TASK PROMPT:
The output should be identical to the entries that follow.

Collection entries
※

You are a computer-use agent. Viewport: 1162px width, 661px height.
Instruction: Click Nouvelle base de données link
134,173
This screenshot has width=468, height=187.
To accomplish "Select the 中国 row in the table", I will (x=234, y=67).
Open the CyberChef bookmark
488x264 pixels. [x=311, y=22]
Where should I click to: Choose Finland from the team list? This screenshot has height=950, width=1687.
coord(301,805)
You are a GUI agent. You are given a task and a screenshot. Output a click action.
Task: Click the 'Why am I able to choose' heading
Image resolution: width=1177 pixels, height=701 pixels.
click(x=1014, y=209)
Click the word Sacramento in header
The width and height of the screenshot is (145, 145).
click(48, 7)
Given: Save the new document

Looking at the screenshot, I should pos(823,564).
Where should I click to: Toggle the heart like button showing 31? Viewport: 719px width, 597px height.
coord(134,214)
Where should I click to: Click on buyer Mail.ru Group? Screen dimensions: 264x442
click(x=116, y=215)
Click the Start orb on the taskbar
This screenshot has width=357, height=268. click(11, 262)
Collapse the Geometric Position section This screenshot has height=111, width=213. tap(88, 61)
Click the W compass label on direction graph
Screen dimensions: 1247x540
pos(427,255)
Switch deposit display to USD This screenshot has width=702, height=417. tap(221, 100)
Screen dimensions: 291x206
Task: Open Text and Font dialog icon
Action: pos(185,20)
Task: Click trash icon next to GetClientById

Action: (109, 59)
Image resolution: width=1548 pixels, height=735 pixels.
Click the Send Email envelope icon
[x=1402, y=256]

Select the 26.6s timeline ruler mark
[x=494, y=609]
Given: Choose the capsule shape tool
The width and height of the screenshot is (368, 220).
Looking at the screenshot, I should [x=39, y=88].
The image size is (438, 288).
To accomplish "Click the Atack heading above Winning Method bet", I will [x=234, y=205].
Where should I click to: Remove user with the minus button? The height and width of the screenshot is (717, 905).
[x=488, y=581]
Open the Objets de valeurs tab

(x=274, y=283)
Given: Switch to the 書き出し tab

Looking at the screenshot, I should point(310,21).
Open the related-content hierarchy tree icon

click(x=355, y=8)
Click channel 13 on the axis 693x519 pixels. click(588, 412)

※

TASK ANSWER:
You are a computer-use agent. Viewport: 1162px width, 661px height.
Instruction: Click Nouvelle base de données link
134,173
This screenshot has width=468, height=187.
To accomplish "Select the 中国 row in the table", I will (x=234, y=67).
Open the CyberChef bookmark
488x264 pixels. [x=311, y=22]
Where should I click to: Choose Finland from the team list? This screenshot has height=950, width=1687.
coord(301,805)
You are a GUI agent. You are given a task and a screenshot. Output a click action.
Task: Click the 'Why am I able to choose' heading
Image resolution: width=1177 pixels, height=701 pixels.
click(x=1014, y=209)
Click the word Sacramento in header
The width and height of the screenshot is (145, 145).
click(48, 7)
Given: Save the new document

Looking at the screenshot, I should pos(823,564).
Where should I click to: Toggle the heart like button showing 31? Viewport: 719px width, 597px height.
coord(134,214)
Where should I click to: Click on buyer Mail.ru Group? Screen dimensions: 264x442
click(x=116, y=215)
Click the Start orb on the taskbar
This screenshot has width=357, height=268. click(11, 262)
Collapse the Geometric Position section This screenshot has height=111, width=213. tap(88, 61)
Click the W compass label on direction graph
Screen dimensions: 1247x540
pos(427,255)
Switch deposit display to USD This screenshot has width=702, height=417. tap(221, 100)
Screen dimensions: 291x206
Task: Open Text and Font dialog icon
Action: pos(185,20)
Task: Click trash icon next to GetClientById

Action: (109, 59)
Image resolution: width=1548 pixels, height=735 pixels.
Click the Send Email envelope icon
[x=1402, y=256]

Select the 26.6s timeline ruler mark
[x=494, y=609]
Given: Choose the capsule shape tool
The width and height of the screenshot is (368, 220).
Looking at the screenshot, I should [x=39, y=88].
The image size is (438, 288).
To accomplish "Click the Atack heading above Winning Method bet", I will [x=234, y=205].
Where should I click to: Remove user with the minus button? The height and width of the screenshot is (717, 905).
[x=488, y=581]
Open the Objets de valeurs tab

(x=274, y=283)
Given: Switch to the 書き出し tab

Looking at the screenshot, I should point(310,21).
Open the related-content hierarchy tree icon

click(x=355, y=8)
Click channel 13 on the axis 693x519 pixels. click(588, 412)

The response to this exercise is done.